SUV dla starostwa bez przetargu
Starosta wodzisławski Leszek Bizoń i jego podwładni od kilku miesięcy korzystają z nowego samochodu – renaulta kadjara. Auto zostało kupione bez przetargu, z tzw. wolnej ręki. Kosztowało 81 tys. zł.
POWIAT Podczas ostatniej sesji rady powiatu wodzisławskiego wyszło na jaw, że starostwo zafundowało sobie nowy samochód. I to nie byle jaki, bo chodzi o SUV-a, czyli niby terenowe auto, które ma więcej cech osobówki, niż terenówki, ale za to jest zazwyczaj droższe.
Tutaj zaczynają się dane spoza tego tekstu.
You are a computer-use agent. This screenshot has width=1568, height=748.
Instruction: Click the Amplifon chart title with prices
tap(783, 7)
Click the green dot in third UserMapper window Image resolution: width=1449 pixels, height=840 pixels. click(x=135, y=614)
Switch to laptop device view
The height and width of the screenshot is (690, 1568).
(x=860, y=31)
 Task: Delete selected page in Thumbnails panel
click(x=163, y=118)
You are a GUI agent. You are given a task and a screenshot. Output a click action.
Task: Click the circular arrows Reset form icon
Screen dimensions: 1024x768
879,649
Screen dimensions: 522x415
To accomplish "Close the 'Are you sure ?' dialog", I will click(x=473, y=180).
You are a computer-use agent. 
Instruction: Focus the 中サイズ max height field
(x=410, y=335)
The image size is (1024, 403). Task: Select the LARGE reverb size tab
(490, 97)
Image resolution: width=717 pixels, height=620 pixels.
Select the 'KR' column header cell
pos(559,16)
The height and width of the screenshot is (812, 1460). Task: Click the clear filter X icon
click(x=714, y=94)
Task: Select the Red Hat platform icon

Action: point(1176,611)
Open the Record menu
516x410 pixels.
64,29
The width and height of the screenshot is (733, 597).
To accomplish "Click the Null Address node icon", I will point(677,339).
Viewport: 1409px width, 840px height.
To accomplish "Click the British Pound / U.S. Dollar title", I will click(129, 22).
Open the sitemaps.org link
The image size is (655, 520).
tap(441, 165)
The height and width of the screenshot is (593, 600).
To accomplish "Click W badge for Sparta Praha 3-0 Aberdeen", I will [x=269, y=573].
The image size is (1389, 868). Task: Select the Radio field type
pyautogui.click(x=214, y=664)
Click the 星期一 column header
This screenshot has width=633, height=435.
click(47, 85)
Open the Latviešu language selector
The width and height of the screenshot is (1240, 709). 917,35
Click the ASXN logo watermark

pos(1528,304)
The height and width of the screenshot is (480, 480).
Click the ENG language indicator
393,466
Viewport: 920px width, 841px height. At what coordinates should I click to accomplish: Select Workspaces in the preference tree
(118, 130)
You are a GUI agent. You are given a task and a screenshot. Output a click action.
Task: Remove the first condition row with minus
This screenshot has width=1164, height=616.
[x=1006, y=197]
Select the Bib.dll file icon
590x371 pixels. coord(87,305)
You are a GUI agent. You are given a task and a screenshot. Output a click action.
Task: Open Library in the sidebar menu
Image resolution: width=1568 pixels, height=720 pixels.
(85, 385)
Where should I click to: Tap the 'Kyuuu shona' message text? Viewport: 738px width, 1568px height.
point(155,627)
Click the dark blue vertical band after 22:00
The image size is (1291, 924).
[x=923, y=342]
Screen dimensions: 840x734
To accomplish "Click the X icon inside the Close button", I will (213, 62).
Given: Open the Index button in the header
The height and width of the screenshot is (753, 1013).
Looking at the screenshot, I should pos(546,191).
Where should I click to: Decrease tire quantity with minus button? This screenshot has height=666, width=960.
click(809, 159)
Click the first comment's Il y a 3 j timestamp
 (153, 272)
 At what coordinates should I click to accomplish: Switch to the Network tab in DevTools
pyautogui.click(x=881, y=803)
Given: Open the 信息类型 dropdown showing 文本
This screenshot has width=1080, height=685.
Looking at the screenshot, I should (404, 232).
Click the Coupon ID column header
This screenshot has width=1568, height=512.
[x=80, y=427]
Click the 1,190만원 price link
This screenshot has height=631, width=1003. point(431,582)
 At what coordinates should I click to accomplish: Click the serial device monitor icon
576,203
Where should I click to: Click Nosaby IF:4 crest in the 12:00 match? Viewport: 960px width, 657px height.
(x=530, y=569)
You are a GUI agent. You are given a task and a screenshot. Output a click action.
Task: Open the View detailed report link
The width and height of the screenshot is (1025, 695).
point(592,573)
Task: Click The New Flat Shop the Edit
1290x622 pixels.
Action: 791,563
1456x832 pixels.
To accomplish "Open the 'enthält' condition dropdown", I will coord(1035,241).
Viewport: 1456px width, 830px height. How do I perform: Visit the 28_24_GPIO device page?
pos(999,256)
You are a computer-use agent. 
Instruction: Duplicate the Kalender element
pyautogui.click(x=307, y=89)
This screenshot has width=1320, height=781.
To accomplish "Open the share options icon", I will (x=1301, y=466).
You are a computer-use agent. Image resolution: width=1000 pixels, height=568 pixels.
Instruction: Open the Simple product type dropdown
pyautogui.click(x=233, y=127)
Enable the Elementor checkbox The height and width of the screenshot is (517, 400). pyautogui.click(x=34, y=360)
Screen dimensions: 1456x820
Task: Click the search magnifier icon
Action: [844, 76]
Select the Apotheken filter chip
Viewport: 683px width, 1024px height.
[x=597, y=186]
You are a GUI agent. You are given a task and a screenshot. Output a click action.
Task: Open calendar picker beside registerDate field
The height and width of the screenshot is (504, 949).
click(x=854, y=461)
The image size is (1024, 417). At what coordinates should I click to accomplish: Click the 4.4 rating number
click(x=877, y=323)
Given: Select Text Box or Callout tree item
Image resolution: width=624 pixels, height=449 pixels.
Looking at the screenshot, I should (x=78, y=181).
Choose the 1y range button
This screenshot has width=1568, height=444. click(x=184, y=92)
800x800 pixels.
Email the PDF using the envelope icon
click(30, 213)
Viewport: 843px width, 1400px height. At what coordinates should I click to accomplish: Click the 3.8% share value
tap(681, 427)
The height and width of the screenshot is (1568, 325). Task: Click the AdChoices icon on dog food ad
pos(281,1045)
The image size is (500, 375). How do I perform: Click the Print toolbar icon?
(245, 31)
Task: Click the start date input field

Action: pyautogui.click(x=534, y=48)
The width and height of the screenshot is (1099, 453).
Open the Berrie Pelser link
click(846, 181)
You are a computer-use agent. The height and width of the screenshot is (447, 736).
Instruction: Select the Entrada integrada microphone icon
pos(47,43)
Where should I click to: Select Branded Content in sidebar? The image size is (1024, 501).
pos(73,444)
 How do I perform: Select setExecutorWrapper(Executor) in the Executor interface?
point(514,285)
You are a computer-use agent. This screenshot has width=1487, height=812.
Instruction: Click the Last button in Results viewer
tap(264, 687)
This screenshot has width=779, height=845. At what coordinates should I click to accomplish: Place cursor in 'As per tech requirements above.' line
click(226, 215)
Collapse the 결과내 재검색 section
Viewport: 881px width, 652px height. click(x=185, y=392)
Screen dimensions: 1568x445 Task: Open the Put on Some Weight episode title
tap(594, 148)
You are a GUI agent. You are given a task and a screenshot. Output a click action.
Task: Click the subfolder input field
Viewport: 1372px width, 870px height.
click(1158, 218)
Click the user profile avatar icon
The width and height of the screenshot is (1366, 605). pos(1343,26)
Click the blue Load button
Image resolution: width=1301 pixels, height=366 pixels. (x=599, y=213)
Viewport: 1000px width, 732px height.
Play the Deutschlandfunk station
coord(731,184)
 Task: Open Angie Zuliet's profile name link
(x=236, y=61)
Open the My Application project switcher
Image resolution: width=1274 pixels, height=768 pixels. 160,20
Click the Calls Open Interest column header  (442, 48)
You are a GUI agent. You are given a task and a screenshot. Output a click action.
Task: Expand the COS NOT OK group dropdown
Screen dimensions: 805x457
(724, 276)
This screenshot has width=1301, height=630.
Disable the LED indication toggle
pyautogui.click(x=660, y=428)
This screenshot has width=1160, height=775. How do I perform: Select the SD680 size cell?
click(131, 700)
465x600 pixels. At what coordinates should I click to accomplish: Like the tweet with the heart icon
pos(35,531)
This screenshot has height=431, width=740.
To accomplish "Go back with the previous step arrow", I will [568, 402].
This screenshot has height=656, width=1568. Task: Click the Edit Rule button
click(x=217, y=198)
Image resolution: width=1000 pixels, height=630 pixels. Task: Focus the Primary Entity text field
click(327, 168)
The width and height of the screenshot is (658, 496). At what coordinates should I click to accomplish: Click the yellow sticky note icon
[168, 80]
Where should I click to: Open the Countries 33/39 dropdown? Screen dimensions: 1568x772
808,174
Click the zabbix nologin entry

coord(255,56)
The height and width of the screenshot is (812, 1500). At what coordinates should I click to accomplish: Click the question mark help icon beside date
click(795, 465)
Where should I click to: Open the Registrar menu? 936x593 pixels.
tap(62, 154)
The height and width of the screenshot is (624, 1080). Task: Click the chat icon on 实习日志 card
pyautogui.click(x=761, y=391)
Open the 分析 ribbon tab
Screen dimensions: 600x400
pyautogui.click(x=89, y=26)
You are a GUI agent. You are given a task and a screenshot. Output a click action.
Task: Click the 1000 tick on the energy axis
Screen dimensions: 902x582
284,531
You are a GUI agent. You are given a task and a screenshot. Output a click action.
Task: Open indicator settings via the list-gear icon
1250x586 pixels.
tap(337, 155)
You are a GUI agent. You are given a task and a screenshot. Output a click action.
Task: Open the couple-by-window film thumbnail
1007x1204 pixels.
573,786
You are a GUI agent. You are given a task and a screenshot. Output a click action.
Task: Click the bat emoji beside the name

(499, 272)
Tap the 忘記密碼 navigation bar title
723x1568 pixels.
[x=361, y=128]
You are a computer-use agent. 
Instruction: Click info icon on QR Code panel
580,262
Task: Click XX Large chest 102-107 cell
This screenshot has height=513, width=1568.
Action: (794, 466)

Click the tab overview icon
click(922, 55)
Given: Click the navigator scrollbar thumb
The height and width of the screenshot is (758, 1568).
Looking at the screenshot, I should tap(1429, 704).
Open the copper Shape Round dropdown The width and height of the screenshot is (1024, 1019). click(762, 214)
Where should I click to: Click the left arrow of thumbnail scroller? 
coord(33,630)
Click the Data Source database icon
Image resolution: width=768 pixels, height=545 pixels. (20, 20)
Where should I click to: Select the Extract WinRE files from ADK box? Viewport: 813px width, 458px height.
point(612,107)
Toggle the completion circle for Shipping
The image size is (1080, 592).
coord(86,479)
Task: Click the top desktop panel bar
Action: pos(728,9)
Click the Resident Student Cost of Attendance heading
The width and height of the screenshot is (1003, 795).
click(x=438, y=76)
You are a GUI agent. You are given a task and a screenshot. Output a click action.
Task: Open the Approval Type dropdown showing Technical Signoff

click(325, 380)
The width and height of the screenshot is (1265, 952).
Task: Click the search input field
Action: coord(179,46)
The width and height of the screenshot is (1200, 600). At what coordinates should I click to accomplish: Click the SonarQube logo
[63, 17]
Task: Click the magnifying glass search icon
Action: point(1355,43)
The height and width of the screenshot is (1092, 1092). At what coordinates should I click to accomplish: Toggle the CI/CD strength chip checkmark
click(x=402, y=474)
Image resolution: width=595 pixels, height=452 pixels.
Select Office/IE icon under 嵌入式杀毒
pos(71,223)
O nowo zakupiony pojazd zapytał starostę radny Janusz Ballarin. – Ile kosztował ten samochód i skąd w ogóle pomysł na jego zakup? – dopytywał. Do sprawy nawiązał również radny Ireneusz Serwotka, który poddał pod wątpliwość nabycie auta w świetle epidemii koronawirusa. W trakcie obrad starosta Leszek Bizoń odpowiedział, że samochód został zakupiony w styczniu, a w lutym został dostarczony. – Został zakupiony zgodnie z procedurami, po pełnej analizie ekonomicznej co do dalszego eksploatowania starego pojazdu – tłumaczył.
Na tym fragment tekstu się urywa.